“I’VE NEVER DONE AN ACOUSTIC INTERVIEW BEFORE, AND WHEN I THOUGHT ABOUT IT, I WAS LIKE, ‘OH, MY GOD, THAT’S WHERE IT ALL STARTED’”
IT’S RARE TO get Trey Anastasio acoustic or alone, let alone both. He’s traditionally a social creature, one who is most at home jamming with his rock quartet, Phish, or leading his long-standing Trey Anastasio Band, which features a full horn section. It’s even more exceptional to get him on the phone. Anastasio eschews interviews and hasn’t been in these pages for ages. Over nearly four decades, we’ve enjoyed his playful, graceful musicality in myriad contexts, in which the lion’s share of his guitar work has been performed on electric guitar.
But Trey’s times have been a-changin’. In 2017, he began delving into the essence of his songs on short solo acoustic tours, and in 2019 he opened up about his creative process in the documentary Between Me and My Mind and played a pair of sold-out acoustic shows at Carnegie Hall. An acoustic run in fall 2021 included a pair of inspirational performances at New York City’s Beacon Theatre. The coup de grace came when Phish keyboardist Page McConnell gifted his bandmate a custom koa dreadnought that became Anastasio’s main home companion in his New York City apartment (along with his beloved cat Joey).
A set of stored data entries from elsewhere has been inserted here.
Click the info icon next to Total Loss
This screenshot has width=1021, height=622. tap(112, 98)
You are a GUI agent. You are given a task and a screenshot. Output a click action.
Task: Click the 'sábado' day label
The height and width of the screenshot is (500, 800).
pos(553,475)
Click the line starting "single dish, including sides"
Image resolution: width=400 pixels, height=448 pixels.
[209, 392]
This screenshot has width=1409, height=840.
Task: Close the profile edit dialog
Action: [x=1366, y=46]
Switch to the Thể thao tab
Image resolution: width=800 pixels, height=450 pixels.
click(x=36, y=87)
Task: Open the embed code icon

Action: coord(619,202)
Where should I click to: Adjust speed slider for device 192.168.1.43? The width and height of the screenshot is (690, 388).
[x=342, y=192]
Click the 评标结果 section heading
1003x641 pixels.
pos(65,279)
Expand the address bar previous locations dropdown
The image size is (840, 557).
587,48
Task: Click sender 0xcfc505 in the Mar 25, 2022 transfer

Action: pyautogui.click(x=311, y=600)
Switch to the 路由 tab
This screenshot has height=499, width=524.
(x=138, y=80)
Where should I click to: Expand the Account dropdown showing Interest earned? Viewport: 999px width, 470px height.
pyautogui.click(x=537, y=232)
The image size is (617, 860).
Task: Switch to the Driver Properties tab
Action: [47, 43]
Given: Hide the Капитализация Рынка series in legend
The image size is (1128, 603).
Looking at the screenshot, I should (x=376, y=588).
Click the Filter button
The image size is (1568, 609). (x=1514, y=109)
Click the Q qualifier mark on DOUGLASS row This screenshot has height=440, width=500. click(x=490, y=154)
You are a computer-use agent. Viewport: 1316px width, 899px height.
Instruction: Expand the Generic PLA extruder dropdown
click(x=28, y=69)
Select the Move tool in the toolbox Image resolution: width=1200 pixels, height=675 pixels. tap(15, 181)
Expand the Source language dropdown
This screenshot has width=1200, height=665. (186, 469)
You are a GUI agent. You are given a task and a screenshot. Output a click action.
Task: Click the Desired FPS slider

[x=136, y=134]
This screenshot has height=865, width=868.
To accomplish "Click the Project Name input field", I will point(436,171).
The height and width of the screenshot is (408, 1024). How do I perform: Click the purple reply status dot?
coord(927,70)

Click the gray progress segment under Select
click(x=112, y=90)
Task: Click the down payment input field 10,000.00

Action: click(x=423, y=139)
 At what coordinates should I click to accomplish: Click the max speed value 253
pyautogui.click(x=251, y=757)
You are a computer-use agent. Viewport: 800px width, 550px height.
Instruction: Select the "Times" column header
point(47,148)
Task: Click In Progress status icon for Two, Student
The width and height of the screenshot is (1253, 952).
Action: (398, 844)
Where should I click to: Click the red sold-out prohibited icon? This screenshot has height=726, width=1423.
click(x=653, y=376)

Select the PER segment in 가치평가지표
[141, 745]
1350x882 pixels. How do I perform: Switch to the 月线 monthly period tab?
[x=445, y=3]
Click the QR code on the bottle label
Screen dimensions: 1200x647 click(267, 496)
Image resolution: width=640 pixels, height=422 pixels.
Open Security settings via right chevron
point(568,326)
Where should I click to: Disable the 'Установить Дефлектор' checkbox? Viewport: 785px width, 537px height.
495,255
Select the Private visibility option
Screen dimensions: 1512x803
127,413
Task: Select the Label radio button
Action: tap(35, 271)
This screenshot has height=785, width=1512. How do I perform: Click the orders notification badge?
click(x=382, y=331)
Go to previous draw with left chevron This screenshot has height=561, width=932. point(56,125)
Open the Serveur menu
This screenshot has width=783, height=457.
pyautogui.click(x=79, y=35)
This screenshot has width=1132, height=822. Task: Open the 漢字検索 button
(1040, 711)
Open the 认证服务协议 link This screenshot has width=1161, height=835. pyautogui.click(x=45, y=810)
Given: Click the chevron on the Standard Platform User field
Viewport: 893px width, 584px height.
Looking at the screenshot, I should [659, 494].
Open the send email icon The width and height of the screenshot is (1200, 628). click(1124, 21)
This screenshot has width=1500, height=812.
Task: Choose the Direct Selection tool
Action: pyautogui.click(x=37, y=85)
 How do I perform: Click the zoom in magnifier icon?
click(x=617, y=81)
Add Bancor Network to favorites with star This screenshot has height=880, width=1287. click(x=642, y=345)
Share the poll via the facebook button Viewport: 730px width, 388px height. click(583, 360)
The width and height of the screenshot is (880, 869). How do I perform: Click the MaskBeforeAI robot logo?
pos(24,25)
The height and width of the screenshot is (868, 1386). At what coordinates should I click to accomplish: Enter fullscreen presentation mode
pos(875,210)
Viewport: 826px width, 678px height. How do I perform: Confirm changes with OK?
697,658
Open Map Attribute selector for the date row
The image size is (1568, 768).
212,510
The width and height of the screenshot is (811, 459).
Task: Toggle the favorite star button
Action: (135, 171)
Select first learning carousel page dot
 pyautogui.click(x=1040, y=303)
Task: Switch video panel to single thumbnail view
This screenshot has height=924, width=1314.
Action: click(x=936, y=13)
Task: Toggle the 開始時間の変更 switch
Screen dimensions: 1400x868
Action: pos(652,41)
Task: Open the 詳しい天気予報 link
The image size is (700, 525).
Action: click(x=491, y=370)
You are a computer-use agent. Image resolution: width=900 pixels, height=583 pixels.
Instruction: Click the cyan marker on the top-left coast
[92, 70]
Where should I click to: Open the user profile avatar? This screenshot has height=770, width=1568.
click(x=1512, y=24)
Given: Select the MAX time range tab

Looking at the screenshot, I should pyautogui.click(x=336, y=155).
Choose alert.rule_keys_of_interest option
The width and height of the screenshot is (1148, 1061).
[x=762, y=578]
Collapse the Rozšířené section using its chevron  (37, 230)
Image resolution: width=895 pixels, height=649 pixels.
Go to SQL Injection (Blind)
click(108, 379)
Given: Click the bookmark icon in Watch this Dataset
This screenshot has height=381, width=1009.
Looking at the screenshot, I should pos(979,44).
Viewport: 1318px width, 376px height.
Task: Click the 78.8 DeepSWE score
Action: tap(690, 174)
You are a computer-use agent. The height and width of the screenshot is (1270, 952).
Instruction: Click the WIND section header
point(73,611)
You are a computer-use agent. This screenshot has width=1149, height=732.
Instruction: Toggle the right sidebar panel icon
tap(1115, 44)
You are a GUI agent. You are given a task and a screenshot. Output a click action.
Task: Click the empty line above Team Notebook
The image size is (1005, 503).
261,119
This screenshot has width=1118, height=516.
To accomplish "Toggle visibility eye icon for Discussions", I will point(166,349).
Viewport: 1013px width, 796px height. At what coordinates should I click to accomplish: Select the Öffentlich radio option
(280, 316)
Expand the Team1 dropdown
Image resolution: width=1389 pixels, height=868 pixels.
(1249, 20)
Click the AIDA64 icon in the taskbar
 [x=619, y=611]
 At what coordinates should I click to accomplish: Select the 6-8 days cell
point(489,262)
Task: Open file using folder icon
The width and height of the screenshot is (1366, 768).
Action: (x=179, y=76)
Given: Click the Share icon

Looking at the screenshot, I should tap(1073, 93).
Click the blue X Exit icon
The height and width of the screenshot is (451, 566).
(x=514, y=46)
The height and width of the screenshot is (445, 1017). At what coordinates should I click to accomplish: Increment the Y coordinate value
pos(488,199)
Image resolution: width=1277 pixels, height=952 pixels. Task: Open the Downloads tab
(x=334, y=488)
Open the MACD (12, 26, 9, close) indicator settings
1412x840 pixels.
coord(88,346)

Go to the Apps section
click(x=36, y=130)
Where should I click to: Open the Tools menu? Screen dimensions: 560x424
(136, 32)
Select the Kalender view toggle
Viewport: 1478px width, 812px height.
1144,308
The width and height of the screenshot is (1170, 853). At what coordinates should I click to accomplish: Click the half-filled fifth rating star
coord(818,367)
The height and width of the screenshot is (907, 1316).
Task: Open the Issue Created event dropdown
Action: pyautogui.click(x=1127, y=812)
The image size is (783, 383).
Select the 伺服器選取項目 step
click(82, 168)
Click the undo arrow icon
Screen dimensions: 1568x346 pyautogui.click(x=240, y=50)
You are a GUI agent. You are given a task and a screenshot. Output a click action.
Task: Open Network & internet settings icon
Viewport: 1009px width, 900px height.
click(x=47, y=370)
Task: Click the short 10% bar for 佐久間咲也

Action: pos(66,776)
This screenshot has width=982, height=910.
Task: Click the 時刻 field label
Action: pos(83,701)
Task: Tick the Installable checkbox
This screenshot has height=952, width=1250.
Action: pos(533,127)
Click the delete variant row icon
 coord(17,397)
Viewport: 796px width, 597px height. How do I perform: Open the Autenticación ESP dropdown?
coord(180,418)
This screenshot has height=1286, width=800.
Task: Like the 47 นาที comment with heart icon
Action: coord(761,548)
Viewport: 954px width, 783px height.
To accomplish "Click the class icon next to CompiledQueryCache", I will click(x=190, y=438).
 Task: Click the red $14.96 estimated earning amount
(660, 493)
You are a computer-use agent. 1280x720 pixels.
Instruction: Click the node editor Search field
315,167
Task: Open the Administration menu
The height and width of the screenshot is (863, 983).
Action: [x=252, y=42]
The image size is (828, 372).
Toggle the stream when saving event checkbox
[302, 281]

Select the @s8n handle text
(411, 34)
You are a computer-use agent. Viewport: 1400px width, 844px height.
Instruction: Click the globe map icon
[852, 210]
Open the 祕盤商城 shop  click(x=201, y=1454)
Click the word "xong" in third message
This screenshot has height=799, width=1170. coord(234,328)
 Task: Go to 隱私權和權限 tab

Just a few months ago, Anastasio used the instrument to cut his debut solo acoustic album, (Rubber Jungle). The song template is double-tracked guitar with vocals, and the result is intimate, immediate and profound. Throughout is about swinging back and forth between hopelessness and hope.” Anastasio starts by pleading for “A Little More Time” and ends up begging for help to understand “The Ever Changing Tide.”